Hold on for a second. I think I have something in my eye.

It’s been five years. He has been with us longer than he has been anywhere. He loves his life and his brother. If you don’t believe me, you should hear his prayers. Every day he thanks God for his family and friends. He loves them and he is loved well.

But he still worries about his birth mother and if she is safe. He is starting to overcome the rage he felt for her when he first laid eyes on her after we had taken custody and met with her for a couple of hours so she could tell him goodbye and tell us more about herself and her dreams for him as he grows older. He wouldn’t look at her or touch her. He was mad.

However, he is beginning to understand that what she did wasn’t selfish – in fact it was selfless. She did the hardest thing any mother could because she feared for his health and well-being.

Sometimes these reminders are good for us. He is so happy and vibrant that we tend to forget that there is trauma in his past that he still has to process.

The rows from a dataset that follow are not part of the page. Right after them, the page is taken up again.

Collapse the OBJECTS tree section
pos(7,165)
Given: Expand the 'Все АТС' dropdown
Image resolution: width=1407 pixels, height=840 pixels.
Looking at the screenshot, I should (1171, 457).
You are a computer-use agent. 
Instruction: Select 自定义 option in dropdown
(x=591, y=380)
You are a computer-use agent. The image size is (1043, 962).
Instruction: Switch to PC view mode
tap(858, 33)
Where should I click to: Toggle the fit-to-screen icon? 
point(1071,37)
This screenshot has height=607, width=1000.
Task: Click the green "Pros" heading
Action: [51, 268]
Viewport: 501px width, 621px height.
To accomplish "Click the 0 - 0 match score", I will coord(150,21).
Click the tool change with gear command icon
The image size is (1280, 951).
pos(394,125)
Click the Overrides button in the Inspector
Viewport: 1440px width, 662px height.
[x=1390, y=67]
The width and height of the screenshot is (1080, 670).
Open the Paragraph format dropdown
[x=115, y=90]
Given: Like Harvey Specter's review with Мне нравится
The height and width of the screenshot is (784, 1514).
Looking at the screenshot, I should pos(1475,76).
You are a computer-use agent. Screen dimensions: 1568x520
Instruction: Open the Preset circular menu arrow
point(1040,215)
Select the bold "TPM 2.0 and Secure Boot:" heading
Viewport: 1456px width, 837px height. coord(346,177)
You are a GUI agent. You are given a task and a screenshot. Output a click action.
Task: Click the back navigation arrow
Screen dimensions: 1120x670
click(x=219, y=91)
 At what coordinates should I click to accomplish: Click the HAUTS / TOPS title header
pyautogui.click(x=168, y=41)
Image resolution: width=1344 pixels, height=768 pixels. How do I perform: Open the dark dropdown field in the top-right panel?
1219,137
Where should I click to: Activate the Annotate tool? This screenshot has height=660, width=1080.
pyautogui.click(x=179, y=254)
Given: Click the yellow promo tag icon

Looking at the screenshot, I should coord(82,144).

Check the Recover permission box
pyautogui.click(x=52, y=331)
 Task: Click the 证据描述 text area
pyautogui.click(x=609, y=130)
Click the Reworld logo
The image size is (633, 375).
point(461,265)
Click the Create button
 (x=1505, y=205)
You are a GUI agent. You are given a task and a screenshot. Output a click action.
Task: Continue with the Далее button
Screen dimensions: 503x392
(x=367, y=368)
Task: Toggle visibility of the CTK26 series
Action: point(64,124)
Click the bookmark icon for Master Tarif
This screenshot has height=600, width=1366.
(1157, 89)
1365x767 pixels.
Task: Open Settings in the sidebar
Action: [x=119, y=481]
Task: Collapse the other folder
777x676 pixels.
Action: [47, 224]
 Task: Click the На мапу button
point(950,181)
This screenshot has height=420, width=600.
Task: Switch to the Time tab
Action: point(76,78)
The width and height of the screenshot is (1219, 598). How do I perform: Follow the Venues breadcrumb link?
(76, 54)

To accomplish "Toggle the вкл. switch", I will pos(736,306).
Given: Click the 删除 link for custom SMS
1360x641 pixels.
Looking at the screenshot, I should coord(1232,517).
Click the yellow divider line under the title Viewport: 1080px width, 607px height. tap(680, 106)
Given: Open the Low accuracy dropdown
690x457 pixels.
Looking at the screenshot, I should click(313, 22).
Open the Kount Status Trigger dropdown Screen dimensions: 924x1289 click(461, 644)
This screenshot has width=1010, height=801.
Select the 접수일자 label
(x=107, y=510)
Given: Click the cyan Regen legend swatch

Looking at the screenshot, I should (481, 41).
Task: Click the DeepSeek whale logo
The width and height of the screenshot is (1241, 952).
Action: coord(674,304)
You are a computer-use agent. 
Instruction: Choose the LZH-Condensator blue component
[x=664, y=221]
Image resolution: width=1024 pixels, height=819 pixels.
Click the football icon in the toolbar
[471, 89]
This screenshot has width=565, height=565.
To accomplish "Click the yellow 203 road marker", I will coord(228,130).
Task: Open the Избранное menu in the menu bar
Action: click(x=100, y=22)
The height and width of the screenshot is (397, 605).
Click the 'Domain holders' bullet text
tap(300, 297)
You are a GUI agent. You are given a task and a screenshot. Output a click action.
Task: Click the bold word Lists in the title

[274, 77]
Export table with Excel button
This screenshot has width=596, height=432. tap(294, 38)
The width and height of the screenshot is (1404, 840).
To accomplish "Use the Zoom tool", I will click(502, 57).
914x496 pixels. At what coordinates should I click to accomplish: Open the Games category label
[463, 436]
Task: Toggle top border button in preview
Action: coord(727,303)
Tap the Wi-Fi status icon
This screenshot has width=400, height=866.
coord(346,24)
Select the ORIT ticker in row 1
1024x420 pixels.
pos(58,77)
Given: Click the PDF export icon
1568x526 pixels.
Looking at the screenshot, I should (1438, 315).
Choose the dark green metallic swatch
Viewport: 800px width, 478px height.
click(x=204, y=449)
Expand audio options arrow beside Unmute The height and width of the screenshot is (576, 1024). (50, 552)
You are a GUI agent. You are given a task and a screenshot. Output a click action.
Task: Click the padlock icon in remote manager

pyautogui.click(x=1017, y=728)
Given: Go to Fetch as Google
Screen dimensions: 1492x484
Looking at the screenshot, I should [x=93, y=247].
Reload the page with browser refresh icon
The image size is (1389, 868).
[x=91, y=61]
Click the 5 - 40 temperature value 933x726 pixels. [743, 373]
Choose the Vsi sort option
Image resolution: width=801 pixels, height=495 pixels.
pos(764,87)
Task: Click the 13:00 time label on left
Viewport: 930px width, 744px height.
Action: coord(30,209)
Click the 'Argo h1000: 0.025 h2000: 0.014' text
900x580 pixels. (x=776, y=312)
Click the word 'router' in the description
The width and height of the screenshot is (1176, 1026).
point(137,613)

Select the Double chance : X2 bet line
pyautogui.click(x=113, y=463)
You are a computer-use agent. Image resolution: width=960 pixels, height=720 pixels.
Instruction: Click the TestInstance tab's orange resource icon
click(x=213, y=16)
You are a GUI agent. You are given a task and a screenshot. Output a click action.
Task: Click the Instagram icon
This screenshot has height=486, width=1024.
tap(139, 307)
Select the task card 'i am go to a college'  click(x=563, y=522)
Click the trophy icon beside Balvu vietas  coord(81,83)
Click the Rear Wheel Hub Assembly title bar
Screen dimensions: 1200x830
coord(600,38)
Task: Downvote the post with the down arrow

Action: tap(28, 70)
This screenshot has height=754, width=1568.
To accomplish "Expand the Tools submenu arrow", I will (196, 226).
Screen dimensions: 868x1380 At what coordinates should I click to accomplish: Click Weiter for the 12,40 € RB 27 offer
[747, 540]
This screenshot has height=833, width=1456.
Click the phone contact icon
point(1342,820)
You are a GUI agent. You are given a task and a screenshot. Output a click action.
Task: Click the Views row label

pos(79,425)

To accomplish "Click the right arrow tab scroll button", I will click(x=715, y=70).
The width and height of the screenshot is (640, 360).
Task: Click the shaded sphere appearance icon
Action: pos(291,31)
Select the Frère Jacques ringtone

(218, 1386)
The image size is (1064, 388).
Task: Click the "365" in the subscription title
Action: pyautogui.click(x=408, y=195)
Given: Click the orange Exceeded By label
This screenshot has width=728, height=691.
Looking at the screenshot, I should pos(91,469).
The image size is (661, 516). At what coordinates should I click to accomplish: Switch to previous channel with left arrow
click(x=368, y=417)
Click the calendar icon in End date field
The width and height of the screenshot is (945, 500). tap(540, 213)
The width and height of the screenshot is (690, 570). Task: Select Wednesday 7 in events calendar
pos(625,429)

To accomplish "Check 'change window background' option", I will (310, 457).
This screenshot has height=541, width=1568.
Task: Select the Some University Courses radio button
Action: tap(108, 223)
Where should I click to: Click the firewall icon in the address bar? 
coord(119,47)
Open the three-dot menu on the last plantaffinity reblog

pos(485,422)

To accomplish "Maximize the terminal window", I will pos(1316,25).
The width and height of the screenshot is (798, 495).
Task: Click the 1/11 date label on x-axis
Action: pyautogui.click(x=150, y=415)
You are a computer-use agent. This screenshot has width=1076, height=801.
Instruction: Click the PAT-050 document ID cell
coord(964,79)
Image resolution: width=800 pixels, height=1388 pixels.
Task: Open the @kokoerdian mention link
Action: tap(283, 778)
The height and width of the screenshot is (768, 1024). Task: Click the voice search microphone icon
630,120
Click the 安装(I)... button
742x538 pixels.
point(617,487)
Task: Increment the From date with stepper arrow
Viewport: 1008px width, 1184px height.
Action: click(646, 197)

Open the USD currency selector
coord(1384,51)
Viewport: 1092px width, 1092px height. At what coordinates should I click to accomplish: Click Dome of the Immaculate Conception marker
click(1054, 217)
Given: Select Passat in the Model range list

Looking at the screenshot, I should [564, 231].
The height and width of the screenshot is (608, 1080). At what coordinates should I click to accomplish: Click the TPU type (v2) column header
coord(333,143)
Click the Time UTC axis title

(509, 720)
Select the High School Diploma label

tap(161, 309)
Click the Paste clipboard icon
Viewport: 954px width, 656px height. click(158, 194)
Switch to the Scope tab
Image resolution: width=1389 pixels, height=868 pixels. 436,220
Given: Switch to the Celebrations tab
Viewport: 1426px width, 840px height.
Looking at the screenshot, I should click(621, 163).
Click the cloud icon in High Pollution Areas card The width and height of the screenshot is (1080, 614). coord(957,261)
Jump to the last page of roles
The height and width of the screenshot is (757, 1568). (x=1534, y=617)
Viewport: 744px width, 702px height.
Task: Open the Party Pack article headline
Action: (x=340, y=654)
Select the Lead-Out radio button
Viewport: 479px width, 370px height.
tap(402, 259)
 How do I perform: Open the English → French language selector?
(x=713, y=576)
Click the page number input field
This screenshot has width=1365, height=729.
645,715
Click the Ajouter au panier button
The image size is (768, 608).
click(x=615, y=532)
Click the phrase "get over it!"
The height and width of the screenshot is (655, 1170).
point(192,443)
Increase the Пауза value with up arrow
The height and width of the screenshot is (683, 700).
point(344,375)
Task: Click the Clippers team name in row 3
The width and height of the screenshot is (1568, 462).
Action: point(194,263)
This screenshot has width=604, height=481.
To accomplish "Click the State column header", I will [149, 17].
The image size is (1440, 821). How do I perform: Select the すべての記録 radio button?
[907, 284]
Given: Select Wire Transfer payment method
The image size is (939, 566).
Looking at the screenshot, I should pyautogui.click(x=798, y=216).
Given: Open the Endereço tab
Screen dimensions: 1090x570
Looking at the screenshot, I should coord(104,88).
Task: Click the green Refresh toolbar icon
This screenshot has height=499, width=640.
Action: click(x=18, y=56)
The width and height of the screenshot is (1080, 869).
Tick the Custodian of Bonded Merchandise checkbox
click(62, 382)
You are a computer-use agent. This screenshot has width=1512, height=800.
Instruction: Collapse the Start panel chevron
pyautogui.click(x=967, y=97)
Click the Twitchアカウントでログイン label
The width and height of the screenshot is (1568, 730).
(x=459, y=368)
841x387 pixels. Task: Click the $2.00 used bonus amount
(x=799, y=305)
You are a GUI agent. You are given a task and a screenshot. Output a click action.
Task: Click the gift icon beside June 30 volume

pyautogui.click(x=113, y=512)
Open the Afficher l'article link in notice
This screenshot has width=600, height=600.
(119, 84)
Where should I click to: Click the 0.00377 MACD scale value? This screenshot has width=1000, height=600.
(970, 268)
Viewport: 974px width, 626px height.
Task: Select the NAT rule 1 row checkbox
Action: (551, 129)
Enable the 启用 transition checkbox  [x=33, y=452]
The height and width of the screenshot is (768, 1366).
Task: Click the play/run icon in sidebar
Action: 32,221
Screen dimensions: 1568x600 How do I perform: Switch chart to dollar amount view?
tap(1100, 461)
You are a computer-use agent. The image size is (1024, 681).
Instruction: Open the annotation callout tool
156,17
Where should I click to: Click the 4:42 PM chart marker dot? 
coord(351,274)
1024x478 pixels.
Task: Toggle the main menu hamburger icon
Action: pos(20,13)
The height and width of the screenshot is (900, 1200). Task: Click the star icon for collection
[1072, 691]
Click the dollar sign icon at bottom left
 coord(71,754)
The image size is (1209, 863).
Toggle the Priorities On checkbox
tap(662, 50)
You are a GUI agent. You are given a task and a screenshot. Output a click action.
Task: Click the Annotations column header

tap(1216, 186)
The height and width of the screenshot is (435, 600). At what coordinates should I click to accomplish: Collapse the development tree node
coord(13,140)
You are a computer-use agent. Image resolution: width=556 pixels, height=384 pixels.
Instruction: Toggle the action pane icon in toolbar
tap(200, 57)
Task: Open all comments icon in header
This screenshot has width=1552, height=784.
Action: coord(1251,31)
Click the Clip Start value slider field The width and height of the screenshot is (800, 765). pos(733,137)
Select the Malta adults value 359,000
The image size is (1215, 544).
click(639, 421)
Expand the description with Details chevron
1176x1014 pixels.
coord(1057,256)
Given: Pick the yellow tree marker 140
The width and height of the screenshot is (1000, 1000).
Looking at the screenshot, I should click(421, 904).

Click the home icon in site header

He will be just fine.  Having to travel to a far off land and leave all you know behind can’t be easy.

But he has a family now. He will never be alone.

Whatever he goes through, we’ll be right there with him every step of the way.

Adoption is hard. Don’t let anyone tell you it isn’t.

But there is nothing in the world that has been as rewarding to me or my family than adding this endless supply of unbridled energy wrapped in brown skin to our clan.

One day I hope we get to buy dinner for the woman who told him “to go to a new mom and dad” and let her see how far he has come since she relinquished the sick little malnourished boy many years ago.

I think she would be incredibly proud of the young man he is becoming. I know I am.